-- Document passage --

_ _ _ _ _ _ _

Sep 27, 2022, 1:30 PM
30m
Presidential Ballroom (Capital Hilton)

Presidential Ballroom

Capital Hilton

Paper (with talk) Hardware Accelerated Applications Main Track

Speakers

Joshua Mack (University of Arizona) Serhan Gener Jacob Holtom (Arizona State University)

Description

Accelerators in GNU Radio have been previously limited to requiring the selection of an accelerator tor framework/block at design time. In this talk and associated paper, we present a preliminary investigation into supporting two new capabilities with GNU Radio: first, we illustrate the ability to execute GNU Radio blocks across a variety of heterogeneous accelerators (FPGA and GPU). Second, we demonstrate that we are able to dynamically schedule these blocks across our pool of accelerators using easily-customizable scheduling policies. We do this via a combination of out-of-tree modules and by embedding GNU Radio itself as an application in a heterogeneous runtime called CEDR (Mack et al., 2022). The CEDR ecosystem provides a productive environment for researching the combined challenges of application design, systems software, and hardware prototyping for heterogeneous systems, and namely, it provides a flexible intelligent scheduling (IS) interface by which the user can easily adjust or prioritize how tasks are dispatched at runtime to the various accelerators present on a given system. The IS integrates a variety of runtime schedulers that optimize for metrics such as application performance and minimum scheduling algorithm overheads. The IS in tandem with CEDR improves the performance of applications through dynamic scheduling by efficiently utilizing the resources at runtime.

_ _ _ _ _ _ _

Text and element pointing records:
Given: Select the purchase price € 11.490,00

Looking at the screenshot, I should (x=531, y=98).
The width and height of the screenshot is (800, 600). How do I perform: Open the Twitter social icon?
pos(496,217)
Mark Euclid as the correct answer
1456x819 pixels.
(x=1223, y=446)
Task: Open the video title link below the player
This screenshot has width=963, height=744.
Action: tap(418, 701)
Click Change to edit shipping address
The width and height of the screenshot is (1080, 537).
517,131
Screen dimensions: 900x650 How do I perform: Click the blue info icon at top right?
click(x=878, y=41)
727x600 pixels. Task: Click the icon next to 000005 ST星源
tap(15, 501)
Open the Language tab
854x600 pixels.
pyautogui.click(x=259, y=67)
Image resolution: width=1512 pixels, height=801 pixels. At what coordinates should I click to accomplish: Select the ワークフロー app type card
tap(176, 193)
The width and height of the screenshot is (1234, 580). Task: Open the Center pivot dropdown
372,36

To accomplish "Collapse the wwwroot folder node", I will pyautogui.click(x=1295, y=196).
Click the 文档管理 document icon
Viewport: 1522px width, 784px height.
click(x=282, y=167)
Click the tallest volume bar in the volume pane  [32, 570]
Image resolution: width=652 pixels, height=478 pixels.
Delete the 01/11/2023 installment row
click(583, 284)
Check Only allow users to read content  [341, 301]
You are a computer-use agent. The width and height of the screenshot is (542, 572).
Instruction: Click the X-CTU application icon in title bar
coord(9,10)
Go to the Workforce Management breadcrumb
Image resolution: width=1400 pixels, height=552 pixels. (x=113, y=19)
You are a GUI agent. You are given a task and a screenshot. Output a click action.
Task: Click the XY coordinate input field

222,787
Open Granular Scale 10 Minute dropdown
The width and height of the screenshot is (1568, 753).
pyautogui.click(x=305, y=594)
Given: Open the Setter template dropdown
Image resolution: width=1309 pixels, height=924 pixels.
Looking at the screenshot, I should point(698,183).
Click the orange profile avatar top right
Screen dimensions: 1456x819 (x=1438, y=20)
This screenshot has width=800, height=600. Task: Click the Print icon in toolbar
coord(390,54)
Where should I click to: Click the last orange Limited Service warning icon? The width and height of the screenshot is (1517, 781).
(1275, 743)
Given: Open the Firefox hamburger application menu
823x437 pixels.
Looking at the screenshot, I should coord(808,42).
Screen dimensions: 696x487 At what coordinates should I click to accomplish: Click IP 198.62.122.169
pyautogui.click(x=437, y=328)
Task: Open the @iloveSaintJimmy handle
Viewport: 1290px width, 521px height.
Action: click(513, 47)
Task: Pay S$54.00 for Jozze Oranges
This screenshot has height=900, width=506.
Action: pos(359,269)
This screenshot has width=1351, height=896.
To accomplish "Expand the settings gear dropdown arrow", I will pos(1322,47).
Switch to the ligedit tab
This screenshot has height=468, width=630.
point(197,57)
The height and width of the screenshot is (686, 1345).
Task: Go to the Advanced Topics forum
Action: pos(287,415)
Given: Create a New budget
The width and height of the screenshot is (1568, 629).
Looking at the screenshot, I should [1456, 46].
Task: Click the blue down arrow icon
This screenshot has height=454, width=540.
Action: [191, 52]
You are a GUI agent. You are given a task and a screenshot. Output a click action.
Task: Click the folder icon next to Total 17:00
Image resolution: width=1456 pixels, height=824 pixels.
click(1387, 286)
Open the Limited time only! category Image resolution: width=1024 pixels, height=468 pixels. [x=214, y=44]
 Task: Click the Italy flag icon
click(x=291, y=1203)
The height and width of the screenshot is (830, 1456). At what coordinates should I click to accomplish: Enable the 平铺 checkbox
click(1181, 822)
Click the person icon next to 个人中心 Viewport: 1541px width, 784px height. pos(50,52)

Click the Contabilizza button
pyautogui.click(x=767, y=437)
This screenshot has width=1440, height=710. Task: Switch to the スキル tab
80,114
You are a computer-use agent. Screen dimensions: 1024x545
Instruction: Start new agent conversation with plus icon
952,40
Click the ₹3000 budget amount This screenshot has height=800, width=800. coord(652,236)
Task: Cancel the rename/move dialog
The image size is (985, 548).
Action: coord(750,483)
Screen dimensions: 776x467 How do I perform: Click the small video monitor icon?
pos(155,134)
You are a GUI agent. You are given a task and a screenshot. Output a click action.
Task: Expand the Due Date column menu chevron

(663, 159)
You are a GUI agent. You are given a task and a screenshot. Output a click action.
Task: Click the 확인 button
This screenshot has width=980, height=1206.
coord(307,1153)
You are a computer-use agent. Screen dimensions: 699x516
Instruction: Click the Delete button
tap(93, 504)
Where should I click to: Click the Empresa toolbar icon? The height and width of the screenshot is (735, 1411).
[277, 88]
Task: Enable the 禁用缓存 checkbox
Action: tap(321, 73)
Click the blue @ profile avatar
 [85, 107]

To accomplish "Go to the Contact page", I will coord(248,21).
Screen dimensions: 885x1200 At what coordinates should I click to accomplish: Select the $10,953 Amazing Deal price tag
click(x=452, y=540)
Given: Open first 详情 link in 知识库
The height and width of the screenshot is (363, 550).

_ _ _ _ _ _ _

-- What this exercise asks --
1. In the GNU Radio session listing, reproduce the portion that opens with the words containing "Paper (with talk)" and closes with "(Arizona State University)", renaming "Main Track" to "Primary Track".
2. Name every speaker listed in the GNU Radio session listing.
3. Extend the GNU Radio session description beyond its final sentence.

-- Per-task answers --
1.
Paper (with talk) Hardware Accelerated Applications Primary Track

Speakers

Joshua Mack (University of Arizona) Serhan Gener Jacob Holtom (Arizona State University)

2. Joshua Mack, Serhan Gener, Jacob Holtom

3.
We demonstrate GNU Radio running on heterogeneous hardware using CEDR across both Xilinx Zynq Ultrascale+ ZCU102 and Nvidia Jetson AGX Xavier systems. We choose three applications that can leverage FFT acceleration: we implement Pulse Doppler radar in GNU Radio, deploy in CEDR and execute it along with non-GNU Radio-based WiFi-TX and Synthetic Aperture Radar applications. We find that, when GNU Radio shares the system with other unrelated applications, our integrated IS dispatches FFT tasks to the accelerator on both the FPGA and GPU platforms along with the CPU cores fairly without compromising target throughput for each application. In summary, we show that running the GNU Radio runtime and applications inside/with CEDR enables better scheduling options and easier accelerator access by eliminating the need for users to partition their workloads at design time. We believe this is a stepping stone in broadening GNU Radio’s support for heterogeneous execution and enabling it to hook more flexibly into a variety of scheduling heuristics.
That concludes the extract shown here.